Вся ее кавалькада приехала ее провожать с лошадьми и колясками.
— Покажите... бумаги-то, — проворчал Митя.
Гуня надменно вручил ему папку.
— Предупреждать надо, хотя бы за неделю! — проговорил Гуня, непонятно что имея в виду.
Да, бумаги были на загляденье!
«Академия духовного развития», учрежденная Гуней, настоятельно просила все ветви власти воспоспешествовать международной благотворительной акции обмена добровольных пожертвований граждан России, жертвующих на развитие Детского фонда имени Варихова, знаменитого правозащитника, внесшего первый вклад в этот фонд.

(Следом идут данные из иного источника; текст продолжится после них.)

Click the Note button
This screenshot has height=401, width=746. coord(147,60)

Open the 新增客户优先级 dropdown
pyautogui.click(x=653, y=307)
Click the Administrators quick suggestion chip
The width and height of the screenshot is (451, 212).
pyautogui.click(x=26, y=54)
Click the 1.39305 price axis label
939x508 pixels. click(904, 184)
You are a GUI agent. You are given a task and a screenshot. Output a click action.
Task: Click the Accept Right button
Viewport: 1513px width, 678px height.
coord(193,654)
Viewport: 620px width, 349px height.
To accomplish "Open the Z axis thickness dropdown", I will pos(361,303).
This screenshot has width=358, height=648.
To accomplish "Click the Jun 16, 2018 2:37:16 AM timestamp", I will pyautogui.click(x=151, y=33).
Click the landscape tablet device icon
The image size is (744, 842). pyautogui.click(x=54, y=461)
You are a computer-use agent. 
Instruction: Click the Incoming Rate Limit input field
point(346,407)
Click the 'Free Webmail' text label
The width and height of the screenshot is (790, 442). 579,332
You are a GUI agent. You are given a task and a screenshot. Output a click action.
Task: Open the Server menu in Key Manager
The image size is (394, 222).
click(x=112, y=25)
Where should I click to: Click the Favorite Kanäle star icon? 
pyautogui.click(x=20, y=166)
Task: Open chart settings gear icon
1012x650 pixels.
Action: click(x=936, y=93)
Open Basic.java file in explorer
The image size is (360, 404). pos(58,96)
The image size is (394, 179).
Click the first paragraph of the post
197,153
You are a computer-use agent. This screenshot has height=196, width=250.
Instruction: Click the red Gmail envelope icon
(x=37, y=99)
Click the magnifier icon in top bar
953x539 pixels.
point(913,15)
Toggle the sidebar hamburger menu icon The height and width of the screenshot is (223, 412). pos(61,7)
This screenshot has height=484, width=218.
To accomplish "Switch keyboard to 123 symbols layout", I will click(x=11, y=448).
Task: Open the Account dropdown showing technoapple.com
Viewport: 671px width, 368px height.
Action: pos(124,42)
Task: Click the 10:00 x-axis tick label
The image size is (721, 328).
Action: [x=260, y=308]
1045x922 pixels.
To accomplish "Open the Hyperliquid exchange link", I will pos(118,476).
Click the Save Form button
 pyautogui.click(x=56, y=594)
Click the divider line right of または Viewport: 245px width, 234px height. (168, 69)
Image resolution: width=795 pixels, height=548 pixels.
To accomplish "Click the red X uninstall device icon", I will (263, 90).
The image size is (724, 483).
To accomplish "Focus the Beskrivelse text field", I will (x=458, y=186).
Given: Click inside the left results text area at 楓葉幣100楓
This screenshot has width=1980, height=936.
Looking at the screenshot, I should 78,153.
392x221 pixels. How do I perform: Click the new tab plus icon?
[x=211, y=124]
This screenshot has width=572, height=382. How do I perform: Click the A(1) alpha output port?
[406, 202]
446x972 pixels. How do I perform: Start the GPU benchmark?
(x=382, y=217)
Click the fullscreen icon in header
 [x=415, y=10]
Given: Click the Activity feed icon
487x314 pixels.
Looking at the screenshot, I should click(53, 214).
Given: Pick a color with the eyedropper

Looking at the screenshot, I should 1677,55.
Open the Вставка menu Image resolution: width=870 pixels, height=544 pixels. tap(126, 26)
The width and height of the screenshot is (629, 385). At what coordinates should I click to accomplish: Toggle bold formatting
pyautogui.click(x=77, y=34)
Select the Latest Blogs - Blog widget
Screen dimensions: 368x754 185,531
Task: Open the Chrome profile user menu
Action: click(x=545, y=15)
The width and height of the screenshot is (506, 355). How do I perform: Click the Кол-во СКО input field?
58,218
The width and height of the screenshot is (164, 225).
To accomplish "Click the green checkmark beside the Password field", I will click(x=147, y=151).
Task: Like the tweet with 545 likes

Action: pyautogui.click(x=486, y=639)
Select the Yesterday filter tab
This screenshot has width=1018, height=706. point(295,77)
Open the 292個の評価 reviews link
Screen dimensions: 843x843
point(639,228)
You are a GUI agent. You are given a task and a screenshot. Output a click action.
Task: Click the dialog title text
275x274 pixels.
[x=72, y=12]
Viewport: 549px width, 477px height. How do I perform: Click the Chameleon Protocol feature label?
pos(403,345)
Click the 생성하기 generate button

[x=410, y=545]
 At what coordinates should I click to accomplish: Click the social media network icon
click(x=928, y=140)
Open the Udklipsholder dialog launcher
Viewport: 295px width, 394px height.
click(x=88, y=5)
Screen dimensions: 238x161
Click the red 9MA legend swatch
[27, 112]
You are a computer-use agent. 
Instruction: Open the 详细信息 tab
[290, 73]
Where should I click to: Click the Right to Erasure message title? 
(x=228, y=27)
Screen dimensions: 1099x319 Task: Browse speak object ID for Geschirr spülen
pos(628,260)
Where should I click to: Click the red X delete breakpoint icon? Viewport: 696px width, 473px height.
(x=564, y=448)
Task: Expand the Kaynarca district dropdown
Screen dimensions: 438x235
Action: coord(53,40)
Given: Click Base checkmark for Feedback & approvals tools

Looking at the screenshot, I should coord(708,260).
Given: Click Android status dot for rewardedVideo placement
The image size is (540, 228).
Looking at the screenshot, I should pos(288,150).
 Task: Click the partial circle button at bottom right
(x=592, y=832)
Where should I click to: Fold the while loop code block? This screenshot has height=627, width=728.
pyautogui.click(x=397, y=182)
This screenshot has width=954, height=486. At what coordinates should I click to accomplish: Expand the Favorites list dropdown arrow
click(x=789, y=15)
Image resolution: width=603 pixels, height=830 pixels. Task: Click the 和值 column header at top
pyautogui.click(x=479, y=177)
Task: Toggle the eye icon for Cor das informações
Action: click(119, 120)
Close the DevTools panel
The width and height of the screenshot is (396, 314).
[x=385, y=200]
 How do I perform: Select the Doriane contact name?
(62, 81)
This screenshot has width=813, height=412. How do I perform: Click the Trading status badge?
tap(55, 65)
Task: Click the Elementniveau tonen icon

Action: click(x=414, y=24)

В глазах у Мити сверкнули слезы.
— А ведь он может духовным лидером! — Митя с восхищением глянул на Гуню. — Мне так в жизни не написать!
Большой сумрачный зал нерастаможенных и, наоборот, «затаможенных» вещей напоминал запасник музея. Особенно меня поразила знаменитая картина Репина «Бурлаки на Волге», скромно притулившаяся в уголку... Неужели подлинник?
«Гроб тети Мары», специально, что ли, такой грязный и неухоженный, стоял на постаменте, словно при прощании. Он был обмотан полупрозрачным скотчем, под верхним мутным слоем виднелись всяческие разрешительные бумаги с печатями, включая эрмитажную. Неужели там все: и старинный реликварий, лиможская эмаль, изображающая «Снятие с креста», и живая ящерица, залитая эмалью, на бесценной лампе Бернарда Палисси, и ложечка в виде обнаженной египетской рабыни, так возбуждавшая Митю (и напоминающая, говорят, молодую Мару), и серебряные «щипцы для орехов в виде любовной пары», похожей на нас? Да, здесь жизни Мары гораздо больше, чем в том фанерном ящике, что мы закопали.
Молодой таможенник с длинными кудрями, выбивающимися из-под фуражки, кинулся к нам. Он схватил Митину руку и начал трясти.
А где же «бездушный бюрократ», которого обещал нам Гуня?
— Живой Варихов! — восторженно заговорил он. — Видел вас только издалека, когда учился в университете! Вы моложе, чем я думал!
— А я и есть моложе, — радостно согласился с ним Митя.
— А то мне приносят всякую чушь! — Он взял из моих рук папку. — Во... ваше завещание... «Свидетельство о смерти» обещали принести... что они — рехнулись?
— Да, немножко обмишулились, — проговорил Митя.
— Так вы хотите... все это вывезти? — Таможенник глянул на список. — Скажите! Если вам это надо — я все сделаю! Вам я верю!
Митя резко вспотел, начал лихорадочно чесаться:
— Э-э...
Думаю, этот праздник любви и дружбы пора кончать.